If the respondent's contention is sound, and the lower court's interpretation of the contract was a proper one, the appellant bank is faced with this situation: it will be compelled to loan to the respondent the sum of $18,000 immediately, and the further sum of $6,000 on the first day of February of each and every year, until all the obligations of her husband's estate are satisfied, which according to the undisputed proofs submitted, would probably mean an annuity of $6,000 during her natural life; and in the event she survived for a period of twelve years, the loans would approximate $100,000, with no prospects of any portion thereof being returned to the bank. There is no evidence to indicate that the respondent has any property, other than her interest in the trust fund, the assets of which are inadequate to pay the appellant the loans already made, or the debt due the Ventnor City National Bank.

It is difficult to conceive that either of the parties ever contemplated or intended that the appellant bank should be obligated to this extent; and if the construction placed on the contract by the court below truly represents one of the purposes for which the trust was created, we think the agreement would then be illegal and void, because it is contrary to public policy and unlawful for a banking institution to enter into an agreement whereby its funds will be willfully and corruptly misapplied, by making loans to persons known by its officers to be insolvent and unable to return the amount advanced. It would be a clear and palpable violation of duty on their part, to approve of any such action, and they would be liable for losses resulting therefrom.Prudential Trust Co. v. Brown, 271 Mass. 132;171 N.E. Rep. 42. A contract *115 of this character is inimical to safe and sound banking, and if enforced by the courts, would tend to destroy the confidence of the public in banking institutions. In Jones v. Randall, 1Cowp. 37, Lord Mansfield and the court of King's Bench, held that "many contracts which are not against morality, are still void as being against the maxims of sound policy."

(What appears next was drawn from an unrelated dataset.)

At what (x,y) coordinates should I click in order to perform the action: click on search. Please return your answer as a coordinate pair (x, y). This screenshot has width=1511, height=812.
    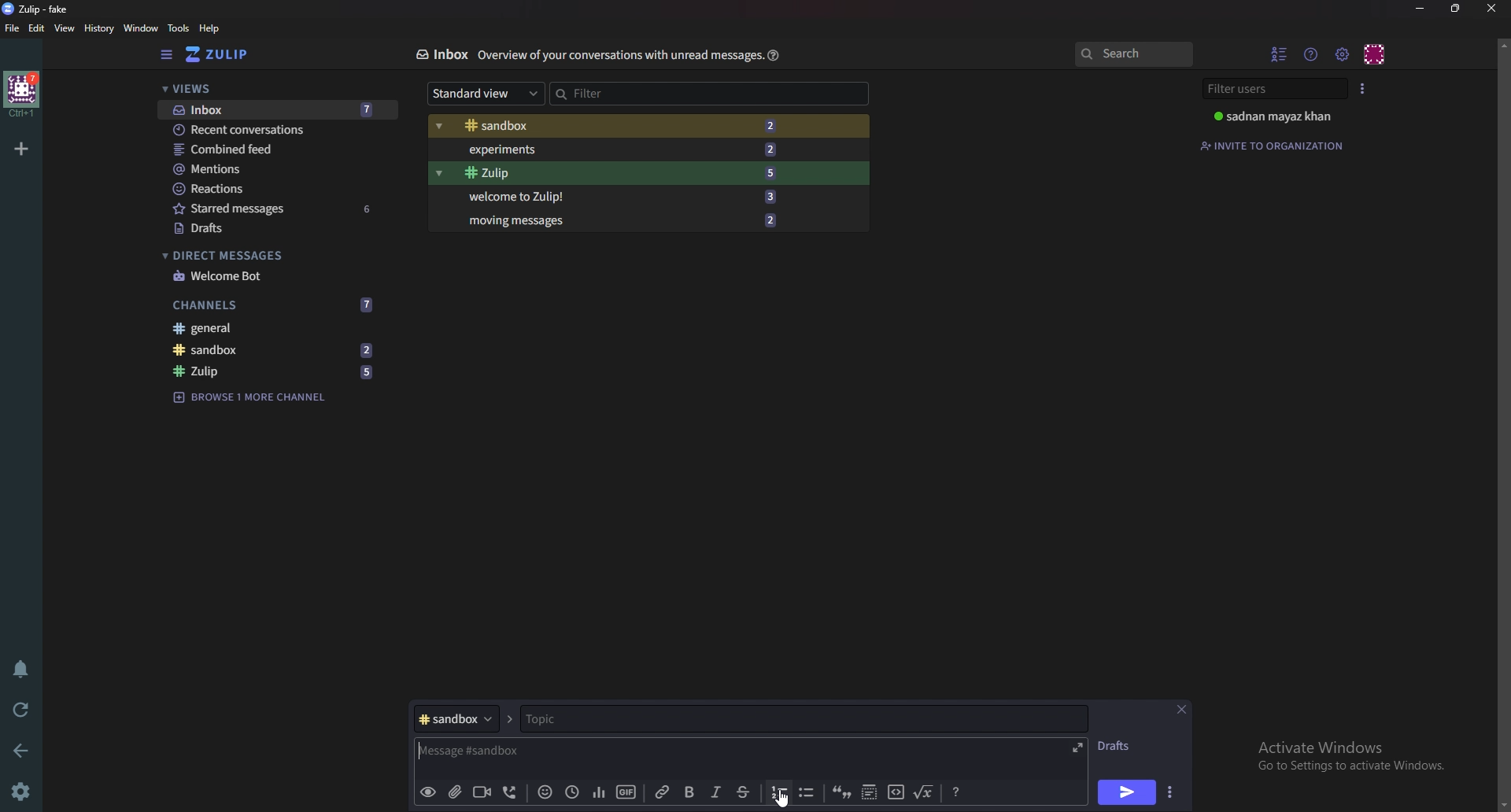
    Looking at the image, I should click on (1133, 55).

In construing a contract, it is necessary to ascertain what the parties thereto meant, intended and understood as determined by the words employed, and, as an aid in this respect, the object of the parties in making it may be taken into consideration.Colorado Fuel Iron Co. v. Pryor, 25 Col. 540;57 Pac. Rep. 51. When one interpretation of a contract would render it legal, and another illegal, the courts will adopt that construction which will not impute to the parties an intention to violate the law. Briody v. De Kimpe, 91 N.J. Law 206. We think that all the facts tend to show, with convincing certainty, that the purpose in creating the trust, was not one which contemplated that the officers of the bank would be called upon to violate their duty if the occasion required it, for the sole benefit of the respondent. The object, in our opinion, was to avoid a hasty liquidation, which would result in a great loss to the respondent. It was never anticipated that the trust fund would be insufficient to pay the obligations; and this fact is indicated by the terms of the trust, which provided for the disposition of the income during the respondent's life, and the corpus after her death, after the debts were satisfied. We conclude that a fair and reasonable interpretation of the contract, and one which would make it a rational, legal and probable agreement, is that it was the intent and purpose of the parties, that if, and so long as, the market value of the securities was such that the interest of the respondent in same, after all debts and obligations of the estate had been satisfied, was sufficient to warrant an advance or loan, on said interest, the appellant, in the event that there were insufficient cash funds on hand to make the annual payment, as provided, would advance the sum required for that purpose, in which case it would be fully protected.

The decree under review will be reversed.

*116 For affirmance — None.

For reversal — THE CHIEF-JUSTICE, TRENCHARD, PARKER, CASE, BODINE, DONGES, HEHER, PERSKIE, VAN BUSKIRK, KAYS, HETFIELD, DEAR, WELLS, DILL, JJ. 14.